== Your goal ==
Could you repeat the material from the line with "Más [button] (171, 16)" through the end, swapping "Retiros" for "Withdrawals" and leaving everything else the same?

== Input records ==
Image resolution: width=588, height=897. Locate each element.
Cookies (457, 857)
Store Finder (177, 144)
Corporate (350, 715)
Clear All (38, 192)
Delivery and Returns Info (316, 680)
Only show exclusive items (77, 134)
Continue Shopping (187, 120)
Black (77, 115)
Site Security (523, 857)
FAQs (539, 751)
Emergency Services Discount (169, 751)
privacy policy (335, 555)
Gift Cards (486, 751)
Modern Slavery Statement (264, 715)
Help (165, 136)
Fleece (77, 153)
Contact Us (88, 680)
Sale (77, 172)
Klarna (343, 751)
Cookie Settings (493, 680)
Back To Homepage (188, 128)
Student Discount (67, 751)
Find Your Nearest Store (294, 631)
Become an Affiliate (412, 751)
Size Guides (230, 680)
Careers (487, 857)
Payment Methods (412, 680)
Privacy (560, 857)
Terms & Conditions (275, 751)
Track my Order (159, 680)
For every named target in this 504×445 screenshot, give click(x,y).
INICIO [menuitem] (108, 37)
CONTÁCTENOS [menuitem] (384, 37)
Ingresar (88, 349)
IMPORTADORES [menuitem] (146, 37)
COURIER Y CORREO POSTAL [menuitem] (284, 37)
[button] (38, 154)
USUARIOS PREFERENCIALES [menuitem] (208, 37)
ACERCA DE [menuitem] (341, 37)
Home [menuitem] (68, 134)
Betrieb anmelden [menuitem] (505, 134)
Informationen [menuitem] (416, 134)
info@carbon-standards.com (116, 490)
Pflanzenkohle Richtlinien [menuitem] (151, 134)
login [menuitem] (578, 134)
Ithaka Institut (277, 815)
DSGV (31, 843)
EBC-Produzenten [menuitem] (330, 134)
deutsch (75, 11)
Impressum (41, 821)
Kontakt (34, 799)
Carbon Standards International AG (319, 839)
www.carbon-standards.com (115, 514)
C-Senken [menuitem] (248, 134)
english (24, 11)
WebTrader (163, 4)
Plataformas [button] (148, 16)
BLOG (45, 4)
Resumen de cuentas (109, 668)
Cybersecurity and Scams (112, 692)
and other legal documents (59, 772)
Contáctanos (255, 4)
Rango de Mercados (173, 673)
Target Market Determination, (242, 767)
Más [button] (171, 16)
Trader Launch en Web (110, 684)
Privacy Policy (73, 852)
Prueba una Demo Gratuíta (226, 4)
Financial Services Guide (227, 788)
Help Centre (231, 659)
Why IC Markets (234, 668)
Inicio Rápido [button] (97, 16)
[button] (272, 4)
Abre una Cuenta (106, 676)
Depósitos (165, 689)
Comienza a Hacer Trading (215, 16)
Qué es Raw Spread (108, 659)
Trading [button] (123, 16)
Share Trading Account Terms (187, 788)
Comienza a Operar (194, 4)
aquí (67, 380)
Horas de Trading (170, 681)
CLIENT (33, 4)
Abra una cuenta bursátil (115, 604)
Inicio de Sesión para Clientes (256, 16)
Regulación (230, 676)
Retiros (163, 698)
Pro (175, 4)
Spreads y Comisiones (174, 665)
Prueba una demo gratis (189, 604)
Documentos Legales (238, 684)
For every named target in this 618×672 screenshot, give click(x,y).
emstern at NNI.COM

== Reply ==
Más [button] (171, 16)
Trader Launch en Web (110, 684)
Privacy Policy (73, 852)
Prueba una Demo Gratuíta (226, 4)
Financial Services Guide (227, 788)
Help Centre (231, 659)
Why IC Markets (234, 668)
Inicio Rápido [button] (97, 16)
[button] (272, 4)
Abre una Cuenta (106, 676)
Depósitos (165, 689)
Comienza a Hacer Trading (215, 16)
Qué es Raw Spread (108, 659)
Trading [button] (123, 16)
Share Trading Account Terms (187, 788)
Comienza a Operar (194, 4)
aquí (67, 380)
Horas de Trading (170, 681)
CLIENT (33, 4)
Abra una cuenta bursátil (115, 604)
Inicio de Sesión para Clientes (256, 16)
Regulación (230, 676)
Withdrawals (163, 698)
Pro (175, 4)
Spreads y Comisiones (174, 665)
Prueba una demo gratis (189, 604)
Documentos Legales (238, 684)
For every named target in this 618×672 screenshot, give click(x,y).
emstern at NNI.COM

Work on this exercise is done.